• [Instructions to follow]
In the entries below, find the line with "Task: Click the Save All icon" and the line with "Click the Program control reset icon". Reproduce those two lines and every line between them exactly, and nothing more.

• [Listed entries]
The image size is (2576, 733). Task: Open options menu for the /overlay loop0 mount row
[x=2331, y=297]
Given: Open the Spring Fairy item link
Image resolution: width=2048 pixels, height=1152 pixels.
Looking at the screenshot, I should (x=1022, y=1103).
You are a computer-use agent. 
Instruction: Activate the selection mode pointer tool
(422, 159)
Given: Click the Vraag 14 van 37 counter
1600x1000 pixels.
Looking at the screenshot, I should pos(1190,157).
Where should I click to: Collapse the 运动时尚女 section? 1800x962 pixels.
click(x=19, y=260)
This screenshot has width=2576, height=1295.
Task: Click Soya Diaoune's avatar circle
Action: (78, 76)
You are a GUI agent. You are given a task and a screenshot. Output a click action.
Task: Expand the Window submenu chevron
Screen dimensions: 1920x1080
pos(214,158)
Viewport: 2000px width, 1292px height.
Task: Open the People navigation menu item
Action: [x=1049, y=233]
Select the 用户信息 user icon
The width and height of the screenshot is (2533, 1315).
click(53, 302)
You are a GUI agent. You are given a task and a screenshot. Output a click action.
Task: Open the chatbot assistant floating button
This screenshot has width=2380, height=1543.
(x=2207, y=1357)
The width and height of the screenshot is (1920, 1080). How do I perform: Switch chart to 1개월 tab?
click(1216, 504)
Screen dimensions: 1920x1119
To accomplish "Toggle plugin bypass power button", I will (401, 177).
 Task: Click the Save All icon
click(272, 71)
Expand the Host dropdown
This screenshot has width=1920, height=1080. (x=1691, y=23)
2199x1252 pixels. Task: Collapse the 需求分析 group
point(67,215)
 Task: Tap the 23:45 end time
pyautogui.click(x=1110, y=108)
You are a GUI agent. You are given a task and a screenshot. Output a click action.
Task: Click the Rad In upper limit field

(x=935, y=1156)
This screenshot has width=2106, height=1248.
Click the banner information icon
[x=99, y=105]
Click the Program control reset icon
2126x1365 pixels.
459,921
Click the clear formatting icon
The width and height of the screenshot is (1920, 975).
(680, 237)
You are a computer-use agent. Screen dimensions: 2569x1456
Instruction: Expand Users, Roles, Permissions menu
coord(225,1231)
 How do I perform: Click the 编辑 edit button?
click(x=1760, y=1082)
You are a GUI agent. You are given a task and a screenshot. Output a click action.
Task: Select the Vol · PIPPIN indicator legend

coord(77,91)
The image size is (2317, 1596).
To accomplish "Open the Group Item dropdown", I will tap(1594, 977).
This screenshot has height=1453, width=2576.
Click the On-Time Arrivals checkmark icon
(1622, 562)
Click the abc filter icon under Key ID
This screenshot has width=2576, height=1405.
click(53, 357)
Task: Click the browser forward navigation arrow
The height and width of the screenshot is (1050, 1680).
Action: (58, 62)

• [Task output]
 Task: Click the Save All icon
click(272, 71)
Expand the Host dropdown
This screenshot has width=1920, height=1080. (x=1691, y=23)
2199x1252 pixels. Task: Collapse the 需求分析 group
point(67,215)
 Task: Tap the 23:45 end time
pyautogui.click(x=1110, y=108)
You are a GUI agent. You are given a task and a screenshot. Output a click action.
Task: Click the Rad In upper limit field

(x=935, y=1156)
This screenshot has width=2106, height=1248.
Click the banner information icon
[x=99, y=105]
Click the Program control reset icon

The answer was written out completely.